DroidDream: Securing your Android phone against malware
So we decided to put our advice into action in the NetSafe office after this morning’s post on the discovery of DroidDream.
My colleague John willingly checked out his Motorola Droid’s firmware and discovered he was running 2.1 (Eclair) and (worringly) unable to upgrade.
Next up he installed AVG’s free anti-virus for Android app (there are others available also we should note) and discovered to his surprise that the scan picked up one of his fun wallpaper apps as malware.
John ‘fixed’ that issue by uninstalling the app concerned – the Jackeey Wallpaper app it turns out was identified as a risk back in July last year but Google later lifted the Market ban stating to the developer:
“Our investigation has concluded that there is no obvious malicious code in your apps, though the implementation accesses data that it doesn’t need to.”

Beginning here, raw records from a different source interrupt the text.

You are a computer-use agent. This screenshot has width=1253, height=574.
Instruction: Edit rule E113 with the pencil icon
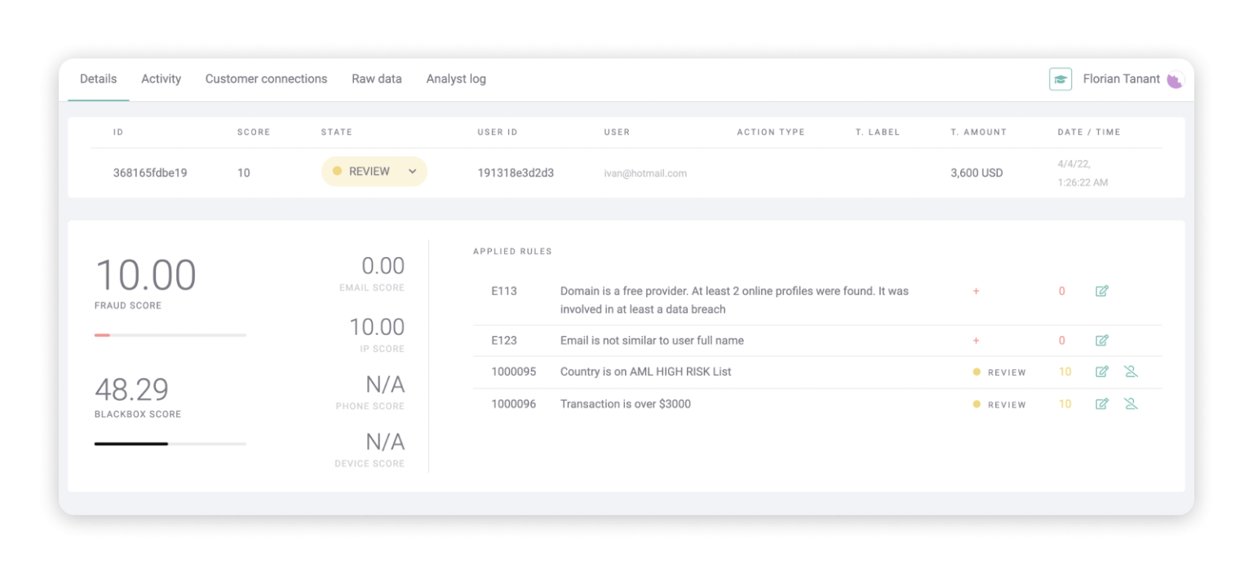coord(1101,291)
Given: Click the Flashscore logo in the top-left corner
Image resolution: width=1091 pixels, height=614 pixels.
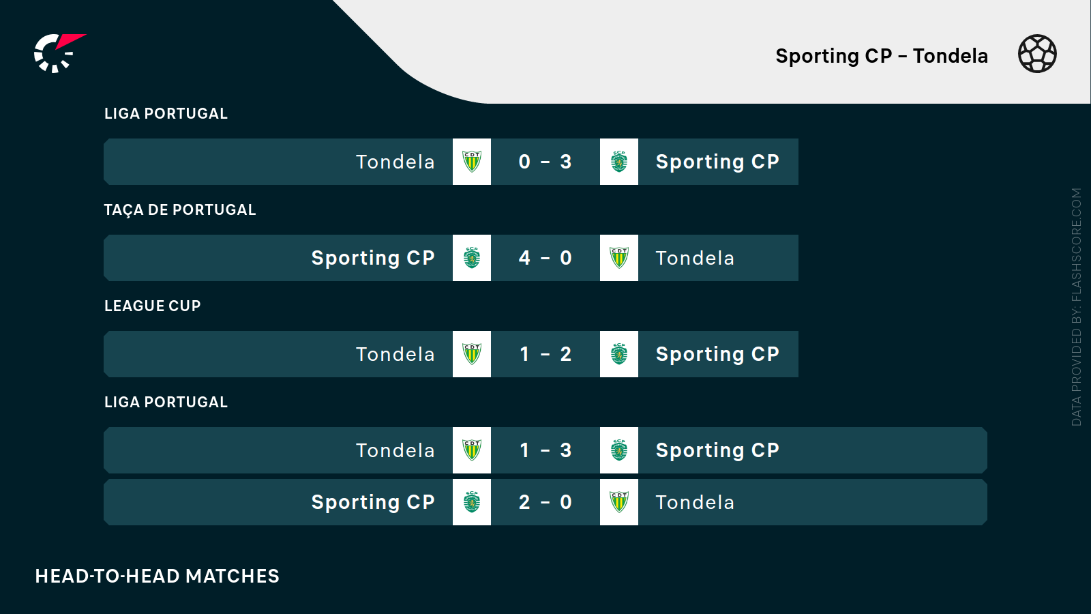Looking at the screenshot, I should coord(59,53).
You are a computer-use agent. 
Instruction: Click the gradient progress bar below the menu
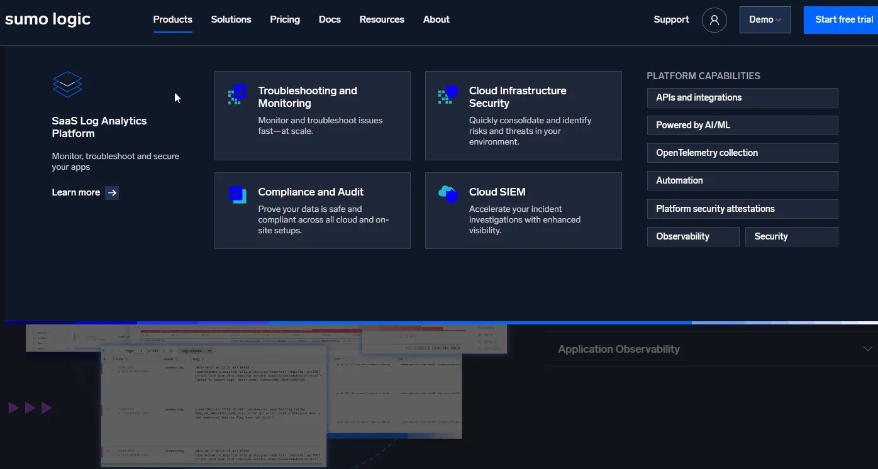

Once that app was uninstalled he moved on to OS insecure settings flagged by AVG and turned off the ability to install apps from outside the Market.
A quick rescan and the phone is now considered secure and can be set up to re-scan automatically just as your desktop PC would.
There’s a 3 minute video below of the process if you want to follow along. Please leave a comment if you find similar issues on your Android powered phone:
Update: For the alternative take on ‘the semiannual Android malware freakout show’ read JR Raphael’s opinion on the latest smartphone virus reports:
I’ve said it before, and I’ll say it again: Threats are everywhere. The answer isn’t locking down the world; it’s taking basic precautions.